# Messagerie Icloud



## chris75000 (21 Mai 2019)

Bonjour,

J'aimerais connaitre la démarche afin de pouvoir configurer la boite mail icloud depuis mon PC sous Windows.
A savoir que mon adresse icloud se terminer par me.com
Depuis un certains temps je n'arrive plus à recevoir mais mail sur mon PC.

Merci


----------



## chris75000 (22 Mai 2019)

Bonjour

Plus précisément lorsque j'essaye de mettre en place mon adresse mail me.com sur mon pc windows, ça me met que votre compte est obsolète.

Merci.


----------



## lamainfroide (22 Mai 2019)

Bonjour,

As-tu essayé en remplaçant me.com par icloud.com ?
Je dis parce que chez moi le compte icloud reçoit indifféremment les mails envoyés sur monadresse@me.com ou monadresse@icloud.com ("monadresse" étant pour toit "tonadresse", bien sûr.).

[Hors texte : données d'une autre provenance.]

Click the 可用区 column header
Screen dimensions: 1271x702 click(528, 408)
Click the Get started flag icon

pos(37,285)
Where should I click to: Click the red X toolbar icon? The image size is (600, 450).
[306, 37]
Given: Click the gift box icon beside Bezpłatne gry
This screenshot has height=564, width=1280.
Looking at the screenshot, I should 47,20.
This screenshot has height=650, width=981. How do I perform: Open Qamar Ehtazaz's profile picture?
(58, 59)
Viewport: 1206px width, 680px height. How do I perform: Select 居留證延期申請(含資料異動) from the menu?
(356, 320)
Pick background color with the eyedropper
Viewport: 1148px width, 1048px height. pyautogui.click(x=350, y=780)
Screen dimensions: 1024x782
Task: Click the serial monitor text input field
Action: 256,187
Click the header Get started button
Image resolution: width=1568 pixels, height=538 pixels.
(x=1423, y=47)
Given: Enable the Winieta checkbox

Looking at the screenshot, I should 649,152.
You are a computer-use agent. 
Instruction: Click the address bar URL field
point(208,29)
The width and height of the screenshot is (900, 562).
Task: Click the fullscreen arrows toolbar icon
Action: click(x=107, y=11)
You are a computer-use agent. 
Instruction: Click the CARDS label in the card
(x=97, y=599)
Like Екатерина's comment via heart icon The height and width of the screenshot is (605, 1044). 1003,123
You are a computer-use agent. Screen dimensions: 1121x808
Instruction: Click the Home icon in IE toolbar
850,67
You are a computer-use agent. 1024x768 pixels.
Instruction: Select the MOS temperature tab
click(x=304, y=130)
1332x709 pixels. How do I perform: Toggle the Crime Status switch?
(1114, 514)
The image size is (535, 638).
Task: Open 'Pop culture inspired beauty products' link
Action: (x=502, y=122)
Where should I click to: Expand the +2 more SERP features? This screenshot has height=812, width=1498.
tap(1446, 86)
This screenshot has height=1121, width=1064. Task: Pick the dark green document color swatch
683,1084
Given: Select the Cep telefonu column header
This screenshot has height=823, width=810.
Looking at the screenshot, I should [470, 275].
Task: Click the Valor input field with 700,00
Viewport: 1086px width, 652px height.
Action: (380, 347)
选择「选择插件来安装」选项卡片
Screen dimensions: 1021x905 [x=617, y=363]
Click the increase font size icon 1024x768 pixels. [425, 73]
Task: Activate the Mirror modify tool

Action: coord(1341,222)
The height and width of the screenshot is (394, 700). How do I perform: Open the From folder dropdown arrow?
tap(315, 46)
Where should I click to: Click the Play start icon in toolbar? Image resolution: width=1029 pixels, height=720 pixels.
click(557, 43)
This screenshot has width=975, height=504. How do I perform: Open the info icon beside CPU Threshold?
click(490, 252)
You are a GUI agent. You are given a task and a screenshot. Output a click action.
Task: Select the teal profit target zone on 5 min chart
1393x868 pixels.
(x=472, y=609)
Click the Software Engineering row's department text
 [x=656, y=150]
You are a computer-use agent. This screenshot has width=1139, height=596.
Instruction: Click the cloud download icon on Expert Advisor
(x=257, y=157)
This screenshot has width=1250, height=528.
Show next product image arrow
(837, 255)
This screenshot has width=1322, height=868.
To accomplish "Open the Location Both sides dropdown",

Ceci étant un axe de recherche.
Mon cas est différent du tien, je suis sur mac et mon compte s'est configuré tout seul dès lors que j'ai renseigné mes identifiants dans mes préférences système.


----------



## chris75000 (22 Mai 2019)

ok très bien par contre pour le mot de passe je dois mettre lequel celui de itunes store?


----------



## lamainfroide (22 Mai 2019)

J'ai envie de dire, celui de ton identifiant Apple (qui doit certainement être celui de ton iTunes Store).
Ça se tente.

Edit : Si un modo pouvait corriger, car je ne peux plus éditer, l'énorme faute que j'ai faite dans le #3 ("toit", alors qu'il faut lire "toi"), je pourrais me sentir moins niais. Merci.


----------